The government said the world's third-largest economy grew an annualized 1.1 percent last quarter, less than half the pace of the previous quarter. The initial estimate had put growth at 1.9 percent.
Prime Minister Shinzo Abe's economic revival strategy for Japan centers on cheap credit, a weak yen and longer-term reforms to boost competitiveness, but corporate investment and personal incomes have yet to rebound. Meanwhile, exports have grown less than expected despite the weaker yen, partly due to slowing growth in many emerging economies.
Japan's economy grew at a 4.3 percent pace in the first quarter of the year and 3.8 percent in April-June.
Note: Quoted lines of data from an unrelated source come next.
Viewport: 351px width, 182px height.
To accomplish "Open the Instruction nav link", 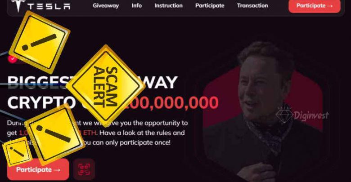I will [168, 5].
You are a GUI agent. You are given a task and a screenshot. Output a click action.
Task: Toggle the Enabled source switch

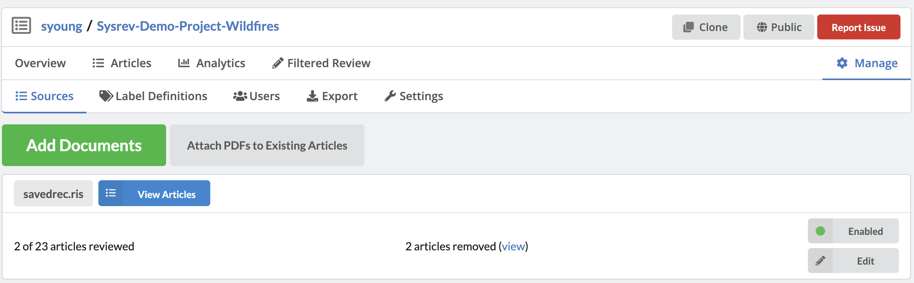[853, 231]
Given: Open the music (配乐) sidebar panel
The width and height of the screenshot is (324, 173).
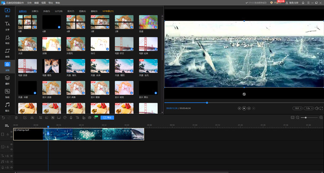Looking at the screenshot, I should 7,106.
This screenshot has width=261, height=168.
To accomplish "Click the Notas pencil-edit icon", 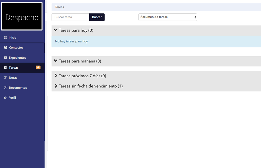I will tap(5, 78).
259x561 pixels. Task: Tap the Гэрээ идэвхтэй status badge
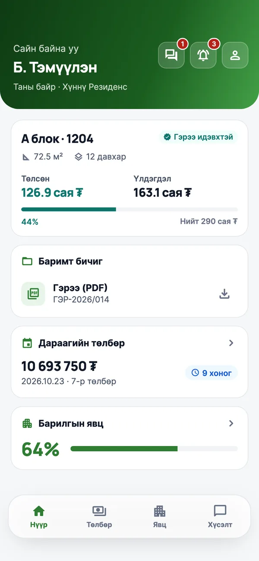point(198,137)
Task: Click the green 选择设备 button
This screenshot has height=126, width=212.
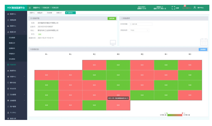Action: click(112, 18)
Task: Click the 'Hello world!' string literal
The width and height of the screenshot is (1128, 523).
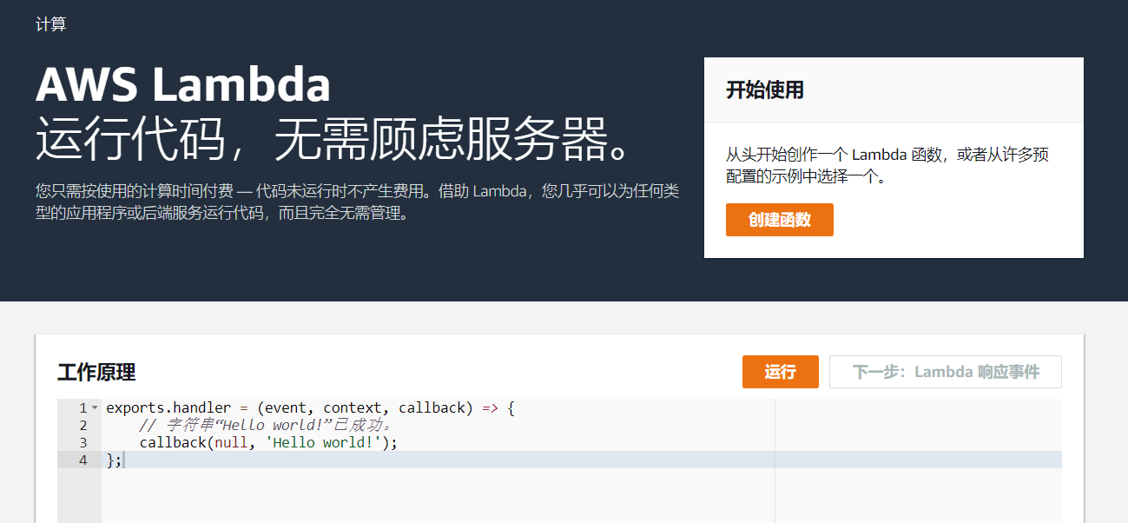Action: (322, 442)
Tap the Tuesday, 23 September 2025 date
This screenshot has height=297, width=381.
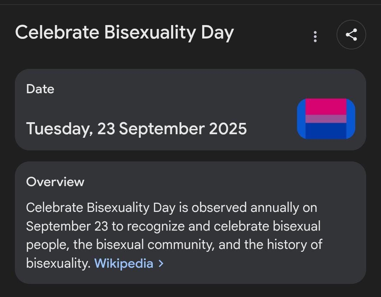(136, 129)
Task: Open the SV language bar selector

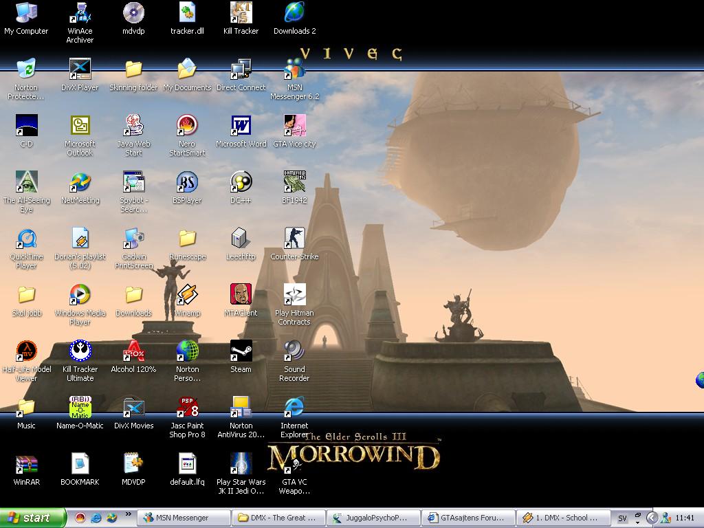Action: coord(622,518)

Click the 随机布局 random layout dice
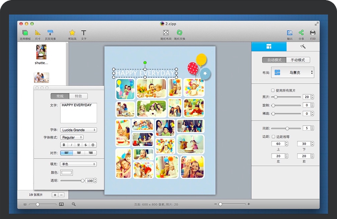(x=166, y=33)
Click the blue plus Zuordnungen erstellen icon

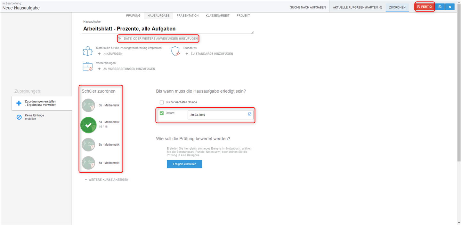[19, 103]
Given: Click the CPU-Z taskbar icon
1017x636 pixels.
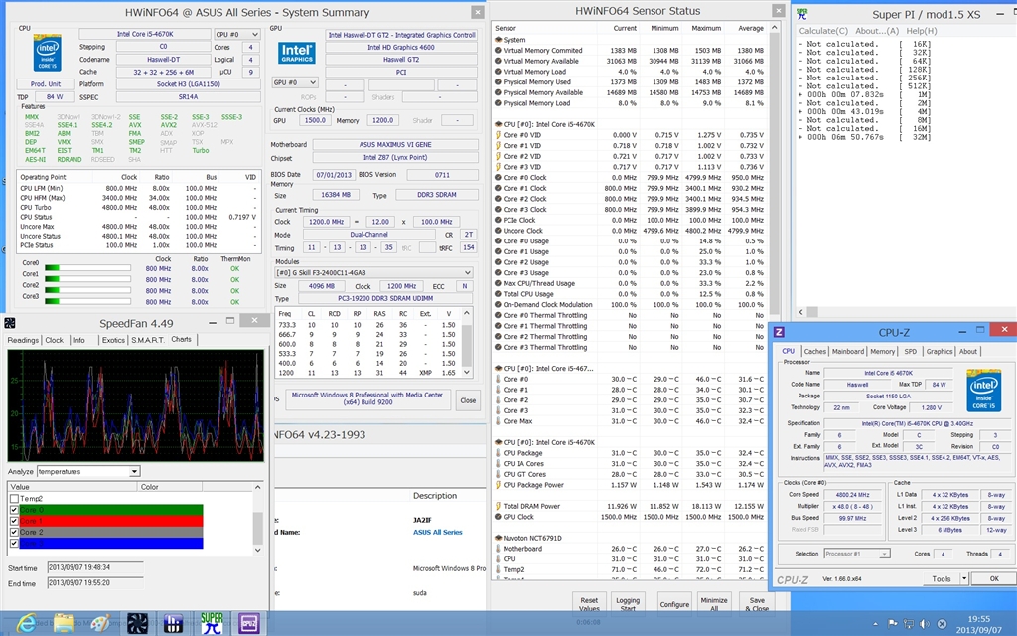Looking at the screenshot, I should [x=248, y=622].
The revised data for the third quarter showed that the economy expanded 0.3 percent from the second quarter. The original estimate was 0.5 percent quarter-on-quarter growth.
As the U.S. has moved toward a possible reduction of its monetary easing, Japan's central bank has reaffirmed its commitment to pumping money into the economy to achieve an inflation target of 2 percent by 2015. Prices have only just begun to rise, but most of the increase has been attributed to rising costs for fuel and other imports.
The revised data Monday showed slower foreign and domestic demand than originally thought.
Private investment, excluding residential investment, was flat. Economic growth was supported by a 6.5 percent increase year-on-year in public spending, reflecting the government's boost in infrastructure investment and stepped up reconstruction in the areas devastated by the March 2011 tsunami.